内涵的《算术基本规律》

Intensional Grundgesetze

罗素在《算术基本规律》中所发现的悖论是由二阶逻辑的概括公理和公理V造成的,其根源在于,弗雷格持有两个相互冲突的哲学信条:"数的给出包含着概念的断定"和"数是独立自主的对象"。为了在"对象"和"概念"之间建立一一对应,可以把谓词的涵义看作"概念",把专名的涵义视为"对象",谓词的涵义的外延变成专名的涵义,由此可在谓词的涵义和专名的涵义之间建立一一对应。据此思路,设计了一个模态的形式系统IG(Intensional Grundgesetze),由内涵公理V和内涵概括公理构成。

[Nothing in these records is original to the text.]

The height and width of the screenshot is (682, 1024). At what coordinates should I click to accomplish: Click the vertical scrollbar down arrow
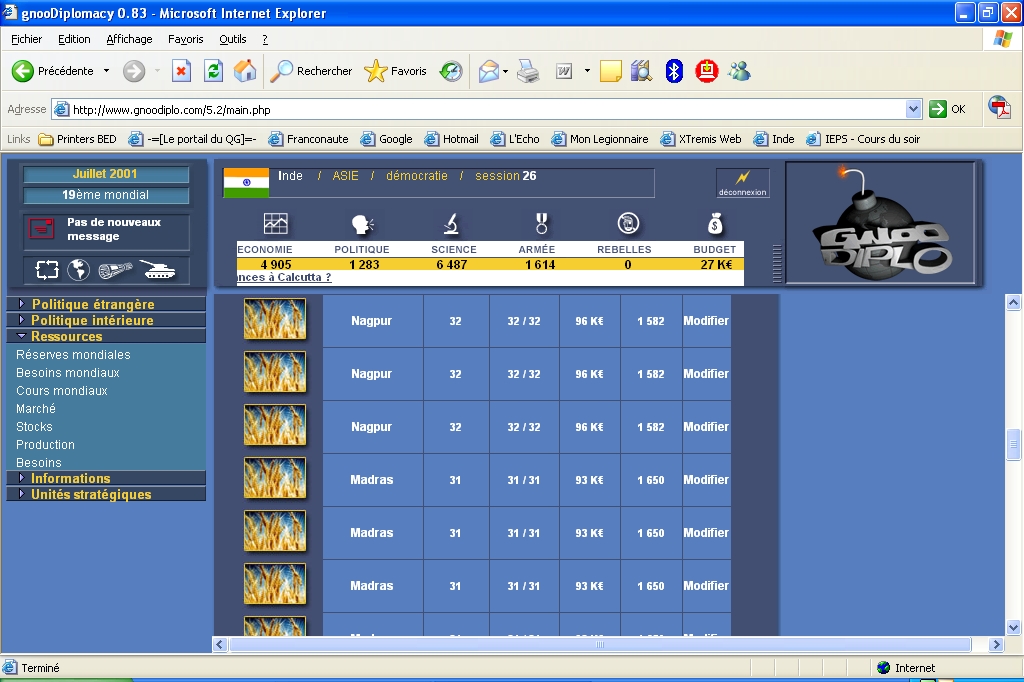(1013, 627)
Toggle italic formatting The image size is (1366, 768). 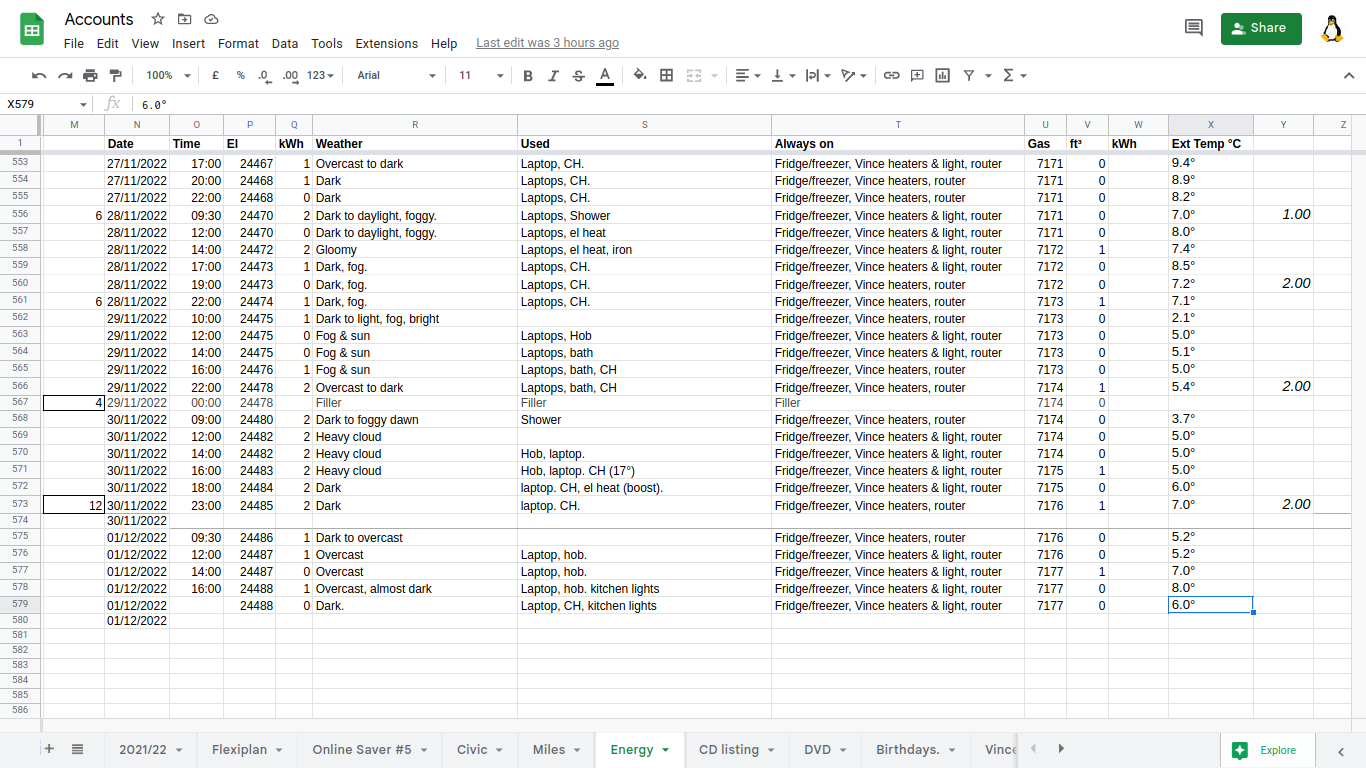(553, 75)
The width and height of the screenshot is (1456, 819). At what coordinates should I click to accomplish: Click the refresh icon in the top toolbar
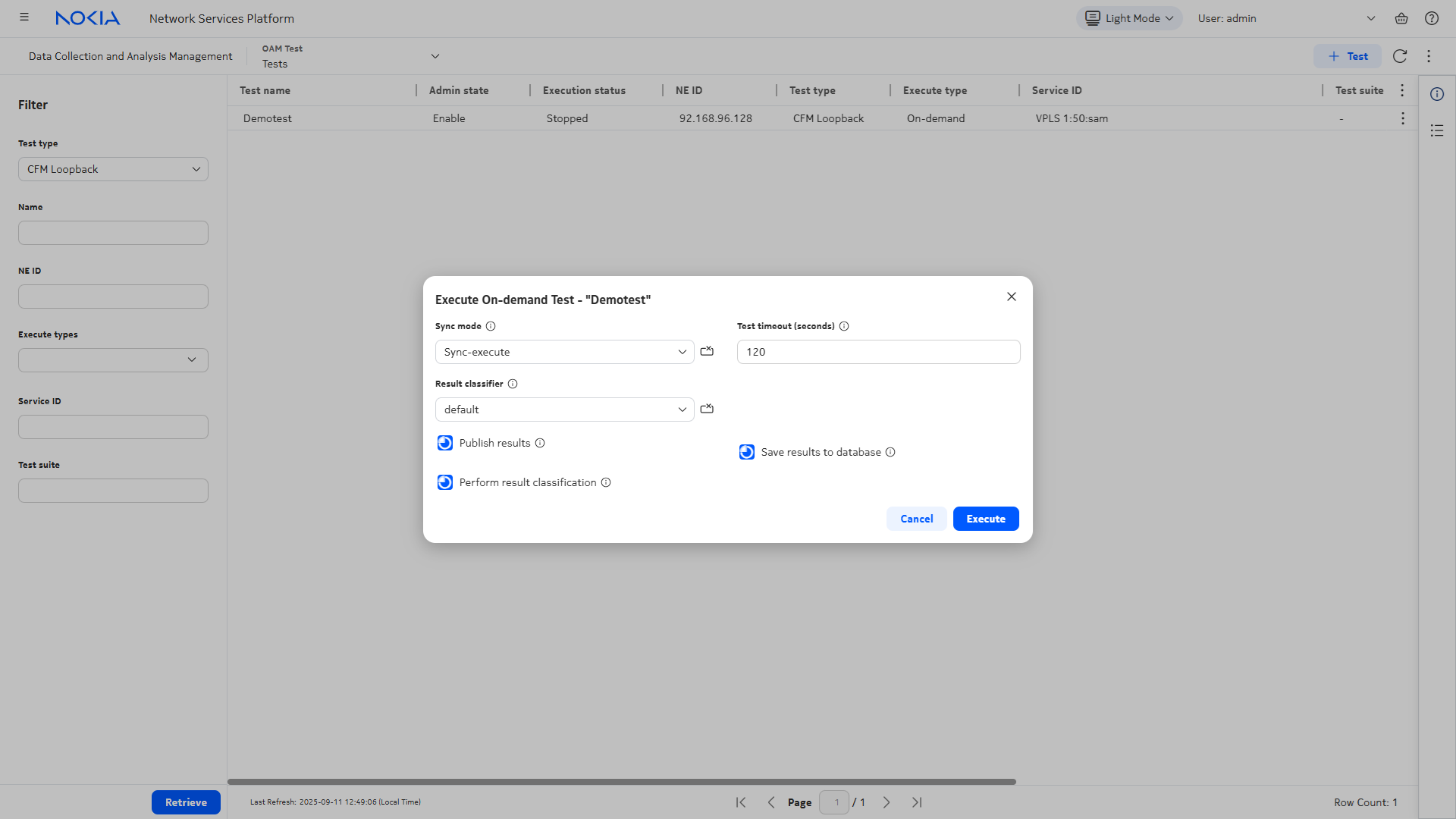click(x=1400, y=56)
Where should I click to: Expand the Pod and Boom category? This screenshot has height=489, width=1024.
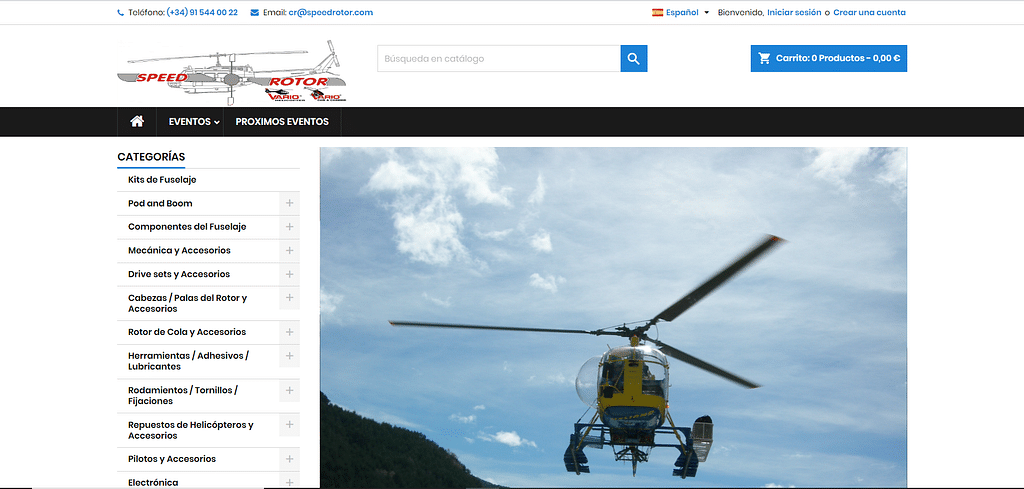pyautogui.click(x=289, y=203)
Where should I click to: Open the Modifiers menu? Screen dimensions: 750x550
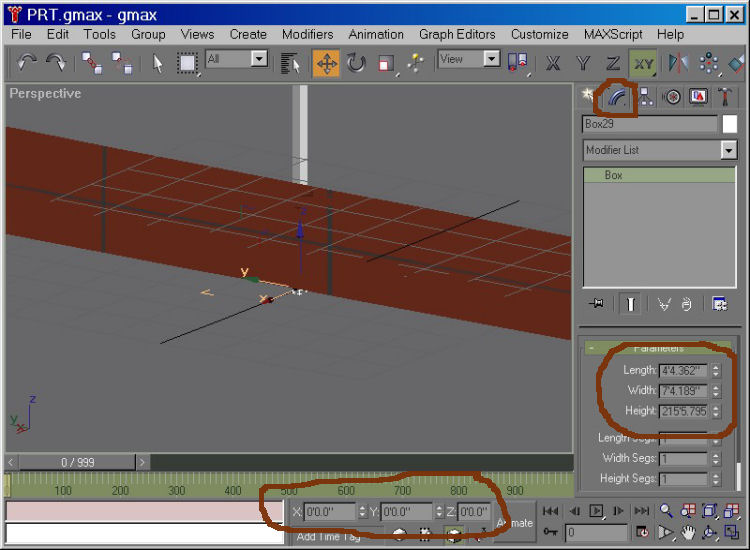(x=307, y=34)
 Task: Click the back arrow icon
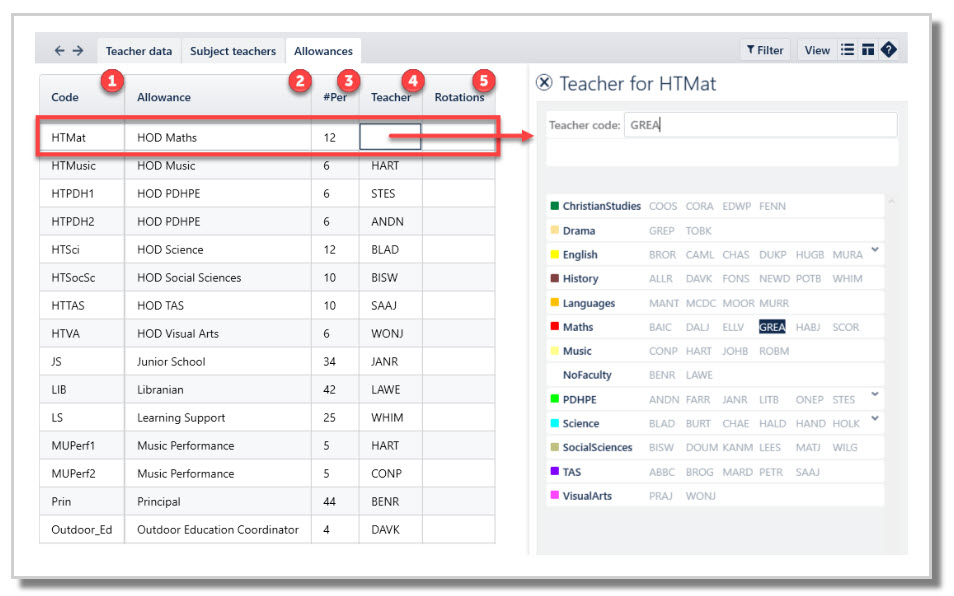[59, 50]
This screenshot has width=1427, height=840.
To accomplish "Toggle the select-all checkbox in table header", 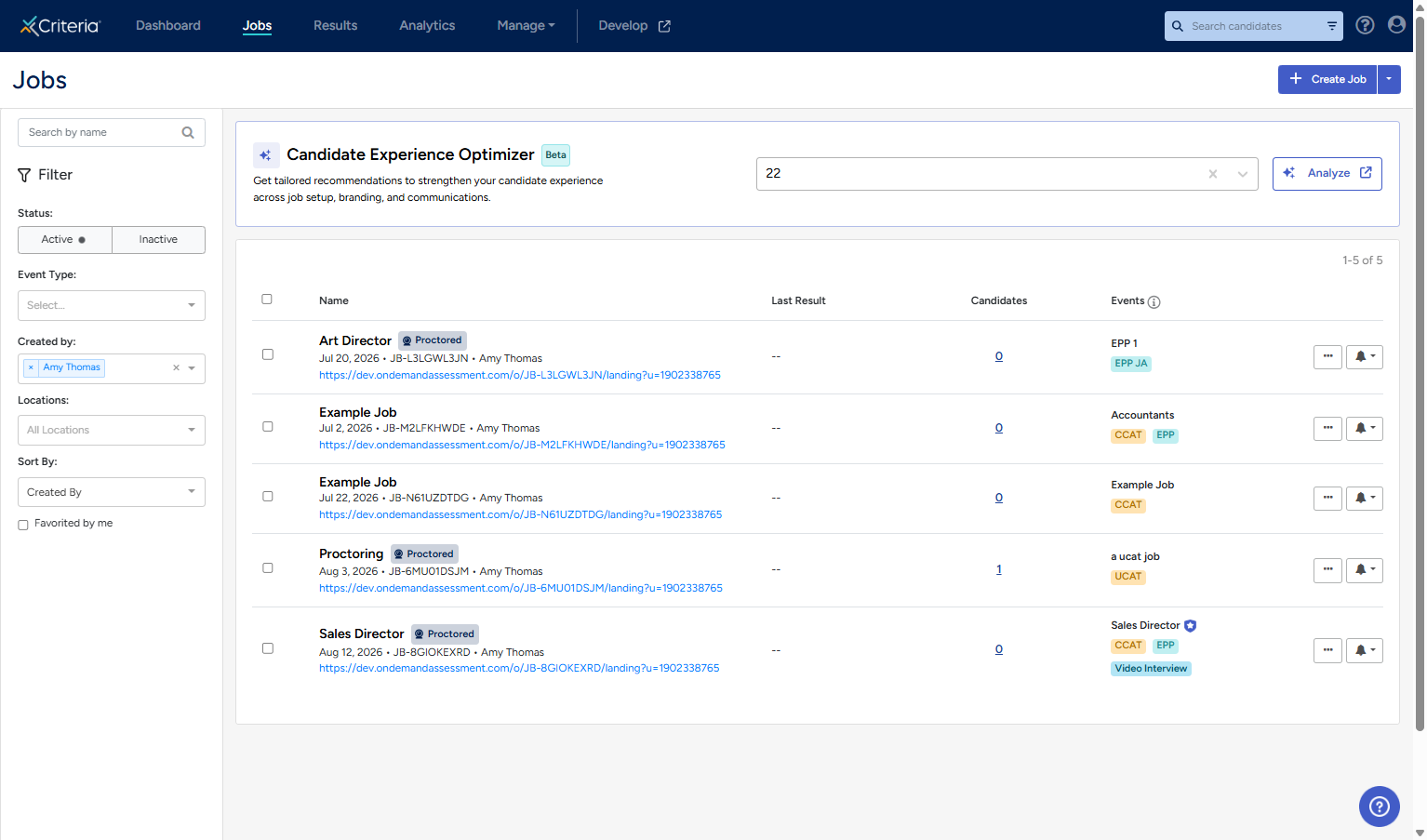I will (267, 300).
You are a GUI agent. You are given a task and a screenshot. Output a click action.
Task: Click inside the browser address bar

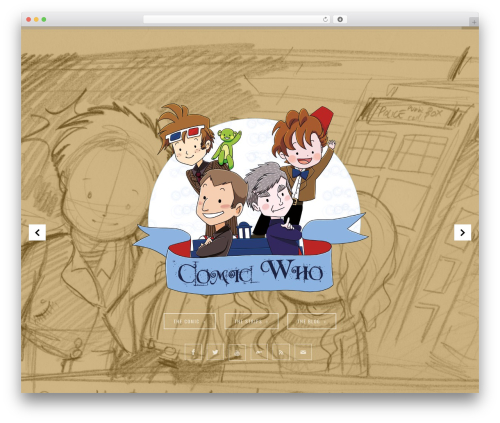pos(233,20)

最后证明:IG是一致的,并且IG可以解释Robinson算术。

The conflict between Axiom V and Comprehension Axiom in second-order logic leads to a paradox that Russell found in Frege's Grundgesetze.This paper attempts to argue that Russell's paradox results from Frege's two contradictory philosophical doctrines:(1) die Zahlengabe eine Aussage von einem Begriffe enthalte;(2) die Zahlen sind selbstandige Gegenstande.Moreover,it will propose a new interpretation of Frege's distinction between reference and sense,and provide an intensional way to save Frege from the contradiction.At last,this paper will establish a modal system IG,which consists of Intensional Axiom V and Intensional Comprehension Axiom,and show the consistency of IG.